## Work instructions:
Could you write out all of the data again, word for word?

## Records supplied:
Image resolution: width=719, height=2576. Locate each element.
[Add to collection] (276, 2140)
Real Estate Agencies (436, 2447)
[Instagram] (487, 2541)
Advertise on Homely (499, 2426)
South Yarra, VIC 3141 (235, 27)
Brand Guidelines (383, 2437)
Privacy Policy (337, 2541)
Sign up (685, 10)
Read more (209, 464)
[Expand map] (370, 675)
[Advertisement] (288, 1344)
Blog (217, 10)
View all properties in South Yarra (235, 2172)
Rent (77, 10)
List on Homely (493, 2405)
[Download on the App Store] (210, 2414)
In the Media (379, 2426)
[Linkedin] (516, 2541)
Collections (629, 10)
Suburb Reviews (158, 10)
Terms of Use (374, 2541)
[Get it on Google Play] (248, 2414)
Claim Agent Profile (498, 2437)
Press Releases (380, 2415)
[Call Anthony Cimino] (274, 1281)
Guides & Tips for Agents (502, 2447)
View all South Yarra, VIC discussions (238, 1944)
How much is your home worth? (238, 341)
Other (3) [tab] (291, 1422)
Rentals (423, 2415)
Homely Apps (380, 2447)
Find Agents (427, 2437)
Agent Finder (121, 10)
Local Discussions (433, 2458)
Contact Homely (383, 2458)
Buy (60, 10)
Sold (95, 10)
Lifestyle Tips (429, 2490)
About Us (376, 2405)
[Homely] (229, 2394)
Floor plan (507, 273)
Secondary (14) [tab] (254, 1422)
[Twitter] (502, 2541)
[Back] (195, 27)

## Reply to the exercise:
Image resolution: width=719, height=2576. Locate each element.
[Add to collection] (276, 2140)
Real Estate Agencies (436, 2447)
[Instagram] (487, 2541)
Advertise on Homely (499, 2426)
South Yarra, VIC 3141 (235, 27)
Brand Guidelines (383, 2437)
Privacy Policy (337, 2541)
Sign up (685, 10)
Read more (209, 464)
[Expand map] (370, 675)
[Advertisement] (288, 1344)
Blog (217, 10)
View all properties in South Yarra (235, 2172)
Rent (77, 10)
List on Homely (493, 2405)
[Download on the App Store] (210, 2414)
In the Media (379, 2426)
[Linkedin] (516, 2541)
Collections (629, 10)
Suburb Reviews (158, 10)
Terms of Use (374, 2541)
[Get it on Google Play] (248, 2414)
Claim Agent Profile (498, 2437)
Press Releases (380, 2415)
[Call Anthony Cimino] (274, 1281)
Guides & Tips for Agents (502, 2447)
View all South Yarra, VIC discussions (238, 1944)
How much is your home worth? (238, 341)
Other (3) [tab] (291, 1422)
Rentals (423, 2415)
Homely Apps (380, 2447)
Find Agents (427, 2437)
Agent Finder (121, 10)
Local Discussions (433, 2458)
Contact Homely (383, 2458)
Buy (60, 10)
Sold (95, 10)
Lifestyle Tips (429, 2490)
About Us (376, 2405)
[Homely] (229, 2394)
Floor plan (507, 273)
Secondary (14) [tab] (254, 1422)
[Twitter] (502, 2541)
[Back] (195, 27)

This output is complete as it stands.